_SET PROBLEM 1_
Could you give the listing as a Markdown table with the columns Number and Record line, from the start of the listing through the line containing "tap(68, 412)", with one row per line and blank lines left out?

_PROVIDED PASSAGE_
=-=-=-=-=

# Great looking Custom Gheenoe on Wekiva Springs Road



## tom_in_orl (Dec 9, 2006)

lol, yeah I saw you too. At the time I was thinking wft he just passed me to move up one spot on Wekiva Springs. I am a little over sensitive to that because of the crap that goes on in that section during rush hour traffic. Everyone is trying to run up on the right and then jump back in.

Anyways, very nice to meet you. I have seen you towing the Egret around that area before. Its a great looking boat.

Pictures are in this thread.

http://www.microskiff.com/cgi-bin/yabb2/YaBB.pl?num=1194130727


----------



## noeettica (Sep 23, 2007)

Tom does have a nice boat ...What I like about it , it has character ;-) it gets used ... 

Dave


----------



## mark_gardner (Mar 18, 2009)

> Tom does have a nice boat ...What I like about it , it has character ;-)  it gets used ...
> 
> Dave



yeah, definitely one of the nicer gheenoes on the water


----------



## roto77777 (Jan 12, 2008)

> lol, yeah I saw you too. At the time I was thinking wft he just passed me to move up one spot on Wekiva Springs. I am a little over sensitive to that because of the crap that goes on in that section during rush hour traffic. Everyone is trying to run up on the right and then jump back in.
> 
> Anyways, very nice to meet you. I have seen you towing the Egret around that area before. Its a great looking boat.
> 
> ...


That's funny. I have had people do the same to me on that road. My wife was wondering what I was doing passing you, and I said, "I want to see his boat". I got the typical eye roll :
I also wanted to catch up and see if it was an LT 25. I had not seen one up close rigged out ....man that thing is wide! 
My son was very impressed with the tabs.
The boat is well thought out.

At least I didn't have you pull over. i did that when I saw my first Lostman


----------



## tom_in_orl (Dec 9, 2006)

Well next time you see me go ahead and wave me over so we can do a proper introduction. Send me a PM or email if you want to meet down at Wekiva Island for a beer or some late afternoon fishing.


----------

=-=-=-=-=

_SET PROBLEM 2_
Answer these about the forum thread on the custom Gheenoe:
(a) What boat has tom_in_orl seen the other driver towing around that area?
(b) Who was very impressed with the tabs?
(c) Where does tom_in_orl suggest meeting for a beer or some late afternoon fishing?

=-=-=-=-=

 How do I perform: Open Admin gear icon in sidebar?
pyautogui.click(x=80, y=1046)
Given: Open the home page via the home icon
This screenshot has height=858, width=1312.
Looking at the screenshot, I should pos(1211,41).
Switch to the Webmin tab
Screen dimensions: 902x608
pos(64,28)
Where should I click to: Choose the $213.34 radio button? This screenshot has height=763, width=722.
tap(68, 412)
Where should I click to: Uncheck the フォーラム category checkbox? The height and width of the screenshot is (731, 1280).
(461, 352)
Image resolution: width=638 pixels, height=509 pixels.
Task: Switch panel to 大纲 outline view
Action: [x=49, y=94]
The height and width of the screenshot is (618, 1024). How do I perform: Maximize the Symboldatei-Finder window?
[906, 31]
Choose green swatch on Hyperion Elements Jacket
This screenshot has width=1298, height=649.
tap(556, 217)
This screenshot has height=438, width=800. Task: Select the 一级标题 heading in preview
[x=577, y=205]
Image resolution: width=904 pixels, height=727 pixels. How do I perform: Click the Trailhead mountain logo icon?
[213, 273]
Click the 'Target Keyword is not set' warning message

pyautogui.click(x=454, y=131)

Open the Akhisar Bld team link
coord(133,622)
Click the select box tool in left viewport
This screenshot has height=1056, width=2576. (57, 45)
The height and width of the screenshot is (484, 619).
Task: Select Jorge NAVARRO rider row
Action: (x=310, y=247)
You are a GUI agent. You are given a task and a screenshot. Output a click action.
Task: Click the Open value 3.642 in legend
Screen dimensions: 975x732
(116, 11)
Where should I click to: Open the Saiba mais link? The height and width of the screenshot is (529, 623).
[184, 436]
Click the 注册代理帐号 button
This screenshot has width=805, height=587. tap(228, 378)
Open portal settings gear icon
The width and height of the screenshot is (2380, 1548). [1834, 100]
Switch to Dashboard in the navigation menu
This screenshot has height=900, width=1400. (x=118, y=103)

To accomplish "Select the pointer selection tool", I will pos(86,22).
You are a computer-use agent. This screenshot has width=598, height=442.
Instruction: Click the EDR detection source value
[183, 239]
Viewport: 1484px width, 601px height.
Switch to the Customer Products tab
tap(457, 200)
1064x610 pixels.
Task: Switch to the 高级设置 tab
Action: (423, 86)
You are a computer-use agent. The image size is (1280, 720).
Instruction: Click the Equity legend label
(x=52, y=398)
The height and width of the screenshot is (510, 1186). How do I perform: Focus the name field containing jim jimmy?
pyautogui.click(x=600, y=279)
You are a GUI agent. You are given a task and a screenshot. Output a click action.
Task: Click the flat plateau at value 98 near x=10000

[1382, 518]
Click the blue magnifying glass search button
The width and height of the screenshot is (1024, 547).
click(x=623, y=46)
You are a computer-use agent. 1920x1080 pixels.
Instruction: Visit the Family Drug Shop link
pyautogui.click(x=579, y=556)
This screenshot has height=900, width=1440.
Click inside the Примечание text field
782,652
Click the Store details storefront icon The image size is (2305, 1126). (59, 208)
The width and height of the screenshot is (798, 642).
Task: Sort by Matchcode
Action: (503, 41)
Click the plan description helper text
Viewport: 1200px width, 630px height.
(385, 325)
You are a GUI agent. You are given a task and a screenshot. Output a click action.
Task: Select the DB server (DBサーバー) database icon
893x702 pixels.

=-=-=-=-=

_EXERCISE ANSWER 1_
| Number | Record line |
|---|---|
| 1 |  How do I perform: Open Admin gear icon in sidebar? |
| 2 | pyautogui.click(x=80, y=1046) |
| 3 | Given: Open the home page via the home icon |
| 4 | This screenshot has height=858, width=1312. |
| 5 | Looking at the screenshot, I should pos(1211,41). |
| 6 | Switch to the Webmin tab |
| 7 | Screen dimensions: 902x608 |
| 8 | pos(64,28) |
| 9 | Where should I click to: Choose the $213.34 radio button? This screenshot has height=763, width=722. |
| 10 | tap(68, 412) |

_EXERCISE ANSWER 2_
(a) The Egret.
(b) roto77777's son.
(c) Wekiva Island.